The second prognostic factor that was associated with likelihood of recanalization was the BATMAN score, determined in baseline CTA. CT is the most widely performed imaging modality in acute stroke, and CTA the standard approach to diagnose BAO, allowing the noninvasive assessment of the collateral status, which might have an important impact on the outcome of BAO patients. The BATMAN score takes into account both the extent of the occlusion (i.e. number of obstructed perforating arteries and therefore extent of ischemia), and the presence of Pcom arteries that are known to be associated with a better prognosis in BAO [1]. It has been described that the additional assessment of collateral quality to clot burden improves the diagnostic accuracy in BAO stroke [1].

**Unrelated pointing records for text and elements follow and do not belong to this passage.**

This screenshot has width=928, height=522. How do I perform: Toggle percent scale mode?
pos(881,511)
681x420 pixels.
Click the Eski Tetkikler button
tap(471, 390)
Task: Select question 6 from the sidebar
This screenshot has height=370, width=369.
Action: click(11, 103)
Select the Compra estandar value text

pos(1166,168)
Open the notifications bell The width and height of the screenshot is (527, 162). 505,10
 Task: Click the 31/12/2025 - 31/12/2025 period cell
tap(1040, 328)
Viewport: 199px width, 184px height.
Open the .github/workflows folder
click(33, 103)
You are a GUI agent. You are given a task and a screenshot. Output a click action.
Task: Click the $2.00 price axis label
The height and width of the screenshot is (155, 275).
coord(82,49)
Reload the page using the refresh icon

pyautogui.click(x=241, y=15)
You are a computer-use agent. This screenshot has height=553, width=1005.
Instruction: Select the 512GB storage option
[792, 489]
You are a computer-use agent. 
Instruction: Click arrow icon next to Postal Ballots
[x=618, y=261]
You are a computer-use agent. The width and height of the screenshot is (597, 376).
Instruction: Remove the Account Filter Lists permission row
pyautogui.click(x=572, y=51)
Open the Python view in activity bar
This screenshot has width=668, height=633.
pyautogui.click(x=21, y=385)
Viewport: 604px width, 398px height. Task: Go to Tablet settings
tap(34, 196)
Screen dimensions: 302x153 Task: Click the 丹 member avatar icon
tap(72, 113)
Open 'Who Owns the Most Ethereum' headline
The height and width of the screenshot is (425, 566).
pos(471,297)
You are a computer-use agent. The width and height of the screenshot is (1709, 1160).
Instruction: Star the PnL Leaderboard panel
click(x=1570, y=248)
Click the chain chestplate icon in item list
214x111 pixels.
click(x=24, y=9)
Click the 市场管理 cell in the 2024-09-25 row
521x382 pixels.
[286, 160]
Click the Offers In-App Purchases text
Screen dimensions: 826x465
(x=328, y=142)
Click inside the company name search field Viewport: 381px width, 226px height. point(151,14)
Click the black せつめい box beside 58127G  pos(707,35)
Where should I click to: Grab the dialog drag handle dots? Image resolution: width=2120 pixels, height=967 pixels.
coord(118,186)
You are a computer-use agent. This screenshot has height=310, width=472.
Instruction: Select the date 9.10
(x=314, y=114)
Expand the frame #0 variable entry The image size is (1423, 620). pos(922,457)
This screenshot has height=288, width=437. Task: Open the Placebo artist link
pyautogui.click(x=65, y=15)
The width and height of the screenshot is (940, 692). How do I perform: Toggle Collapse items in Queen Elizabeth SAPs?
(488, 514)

To our knowledge, this is the first study that investigated baseline variables associated with successful recanalization in BAO, and the first study to analyze how BGL directly affects the likelihood for vessel recanalization, depending on the collateral status, and clot burden. Analyzing factors associated with successful recanalization in BAO has particular clinical relevance considering the very poor outcomes associated with incomplete or failed MT and the comparably lower effect of intravenous alteplase (i.e. recanalization rate approximately 4% in BAO compared to approximately 30% in middle cerebral artery occlusion) [2, 7, 8].

In accordance with a previous study, we observed in multivariable analysis that successful vessel recanalization is independently associated with better functional outcome (see Table 3) [7]. Besides recanalization status, pcASPECTS was an important predictor of outcome, although not associated with recanalization status. Nevertheless, pcASPECTS should be taken into account in the assessment of posterior circulation stroke patients. Patients with a low pcASPECTS are at particular risk of developing malignant cerebellar edema and should be monitored closely [3, 21].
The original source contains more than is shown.